Türkiye Yayıncılar Birliği’nin yürüttüğü Yayınlama Özgürlüğü Yolunda Projesi kapsamında Diyarbakır’da yapılan bölge toplantısı dün gerçekleşti.
Toplantının açılış konuşması Yayınlama Özgürlüğü Projesi koordinatörü Metin Celal Zeynioğlu yaptı. Şair Ahmet Telli, yayıncı Tuğrul Paşaoğlu ve Avukat Tora Pekin de yayın özgürlüğü konusunda yaşanan sorunları aktaran birer konuşma yaptılar.
Toplantıya aralarında Aram Yayınevi, Kurdi-Der, Nibuhar’ın olduğu çok sayıda yayınevi, gazeteci ve yazar da katıldı.
Metin Celal Zeynioğlu Son üç dört yıldır Türkiye genelinde duyulmayan yasaklama, engelleme ve sansürler olduğunu söyledi. Diyarbakır’ın yayıncılığın merkezlerinden olduğunu vurgulayarak burada yaşanan sorunların pek gündeme gelmediğine dikkat çekti.
Pekin: Sansür sıradanlaştı
Avukat Tora Pekin Diyarbakır’ın çocukların anadilde eğitim görmesi engellenen bir şehir olduğunu vurgulayarak ifade özgürlüğünün Türkiye’de sorunların başında geldiğini anlattı.
Başbakanın katledilen savcının cenaze törenine gazetecilerin alınmasını engelleyerek yeni bir sansür yöntemini uyguladığını belirten Pekin, sansürün, engellemenin günlük hayatımızın parçası haline gelip sıradanlaştığına dikkat çekti.
Şu anda yaşanan sorunun, 17-25 Aralık soruşturmalarının başlaması ile ivme kazandığını ifade eden Pekin, “İktidar öyle şiddetli müdahale etti ki önce yasaları değiştirdi. Savcıları görevden aldı. Adalet düzeninde işleri bambaşka bir hale getirdi.
“Sulh ceza hakimlerine kendi hakimlerini atadı. İktidara dair eleştirilerde yayın yasakları çıkıyor. İnternete erişim kararları çıkıyor. 17-25 Aralık aktörleri, bununla da yetinmiyor. Yüksek meblağlı tazminat davaları açılıyor.
“Özellikle internette erişim yasaklarına baktığınız zaman, 17-25 Aralığa yönelik bütün haberler internetten silinecek, öyle gözüküyor.
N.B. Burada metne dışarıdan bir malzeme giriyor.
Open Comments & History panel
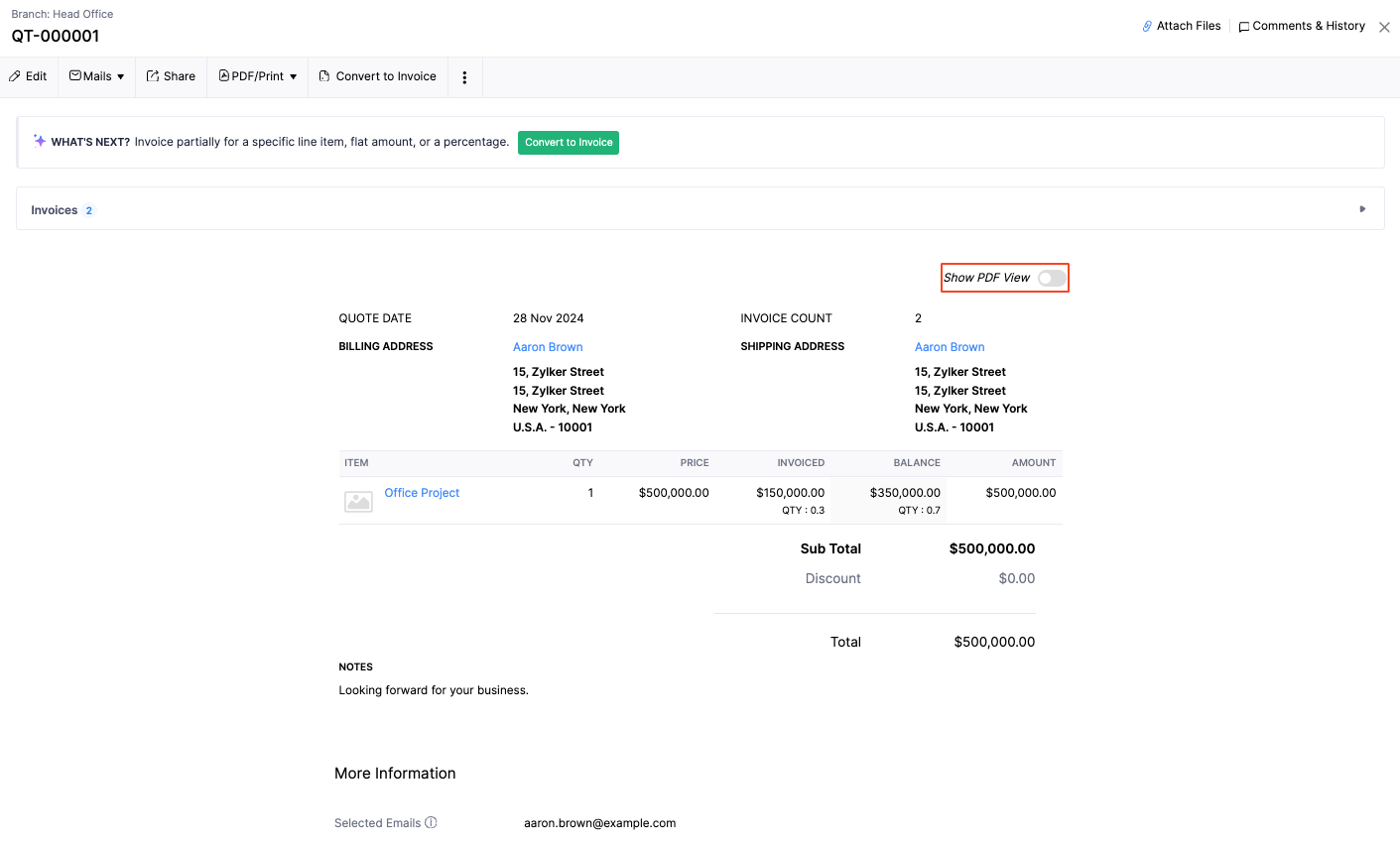 (x=1302, y=26)
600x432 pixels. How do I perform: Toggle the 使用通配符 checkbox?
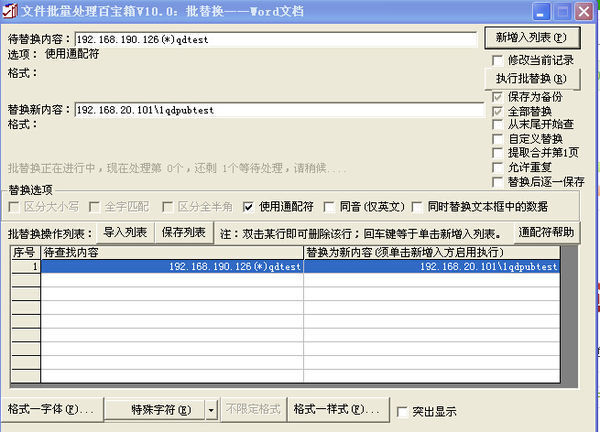coord(249,207)
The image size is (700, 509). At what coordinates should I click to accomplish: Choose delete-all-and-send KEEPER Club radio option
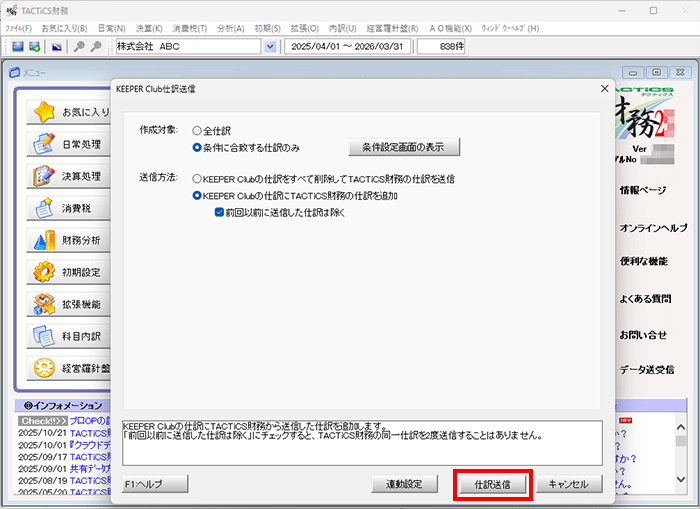coord(197,178)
Bundan 5-10 sene sonra bu konu konuşulduğunda, sadece paralelciler varmış. O paralelciler bir darbe girişimi yapmış. 17-25 Aralık dendiğinde, insanların aklına sadece bu gelecek. ”
Pekin yasal düzenleme ile yeniden yasakların geliştirildiğini de ekledi. İktidarın sözde azınlıkları korumak adı altında, TCK’nın 216. maddesini getirdiğini hatırlatan Pekin, bu maddenin, azınlıkları korumak yerine, Türkiye’deki çoğunluğu korumak için konulduğunu söyledi. 216. Maddenin Türkiye’deki İslam eleştirisi anlamına gelebilecek her türlü yayın faaliyetine karşı kullanılabilecek gibi göründüğünü vurguladı.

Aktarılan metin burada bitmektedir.